El pasado Domingo fui invitado a una visita campestre que prometía comida, bebida y conversación.Yo, que aún no conocía el campo panameño, me entusiasmé con el paseíto. Al final iba a ocupar un tiempo libre en algo que siempre me ha gustado, el campo y la vida silvestre (esto si que es verdad ... de verdad que soy fanático a la vida silvestre ... bueno, Lulu también).Todo transcurrió dentro de la normal normalidad, como todas las cosas normales (¿seré anormal?). Y yo que tengo como norma (¿no debería poner aquí un link al sitio de Norma?) cada que vez que puedo, hacer un recorrido por el campo para respirar el aire puro, no contaminado por el humo de los vehiculos, ni el hollin de las fábricas, ni del canto de las ballenas, avisté un caballo. Raudo y veloz (yo ... el caballo estaba parado) pregunté si lo podía montar (al dueño ... no al caballo ... digo ... que le pregunté ... no es que me halla montado al dueño ... que líos este lenguaje !!! ... el próximo post va en esperanto). El dueño me dijo que sí, que lo podía montar (y dale ... quise decir montar al caballo).
Esta vez no tan raudo y veloz, porque los estribos me quedaban incómodos, partí a recorrer los campos panameños en busca de nuevas experiencias y aventuras ... ohhhh ... (aquí se debe abrir la boca ... OOOO) justo cuando estoy llegando a una línea de ferrocarril (nunca he sabido porque le dicen así ... en realidad son dos líneas ... eso es un misterio que a lo mejor dentro de algunos siglos el hombre llegue a develarlo ... ¿se dice así? ... ¿develarlo? ... bueno, eso) avisto una bella dama amarrado y acostada en la línea (¿has visto?!!!).
Como soy gente de buen corazón, al menos por el momento (los padecimientos vendrán algún día) hinqué mis espuelas talones en el costillar de mi Rocinante y corrí a salvarla de un trágico final. Así soy yo de alma benévola.
Pero cuál fue mi sorpresa (aquí poner cara de sorpresa ... como si te ganaras el Premio 20 Blogs) cuando ya desatada, la cruel muchacha desató toda su maldad y partió para encima de mí (bueno ... encima encima no ... pero se me acercó bastante) y con sus habilidades de bandida recién descubiertas por mí (aún no me había fijado mucho en ella ... yo soy así de entretenido) atome con la propia soga que yo desatola ... en fin, con la soga que la mantenía amarrada.
De ahí me montó (en mi propio caballo ... digo ... sobre el caballo .. bueno .. me tiró sobre el caballo ... en esperanto!!!) y me llevó para un rancho que tenía en las cercanías (o sea, del lado de allá de la cerca).
Primero trató de emborracharme y lo logró.
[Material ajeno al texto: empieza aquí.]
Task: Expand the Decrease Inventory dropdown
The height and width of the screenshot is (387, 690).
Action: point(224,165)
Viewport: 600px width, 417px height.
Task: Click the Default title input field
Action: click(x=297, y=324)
Después quizo golpearme ... y lo logró (yo estaba atado .. ¿recuerdan?). Al final quizo abusar sexualmente de mi ... pero me resistí. Resistí al punto de del desmayo (¿?) ... pero no logró abusar de mi.
Al final logramos negociar mi libertad a cambio de mi promesa de enviarle por correo una lista de todo aquel que quiera compadecerse de ella y ceder a sus apetitos.
En fin, he tenido un Domingo desastroso.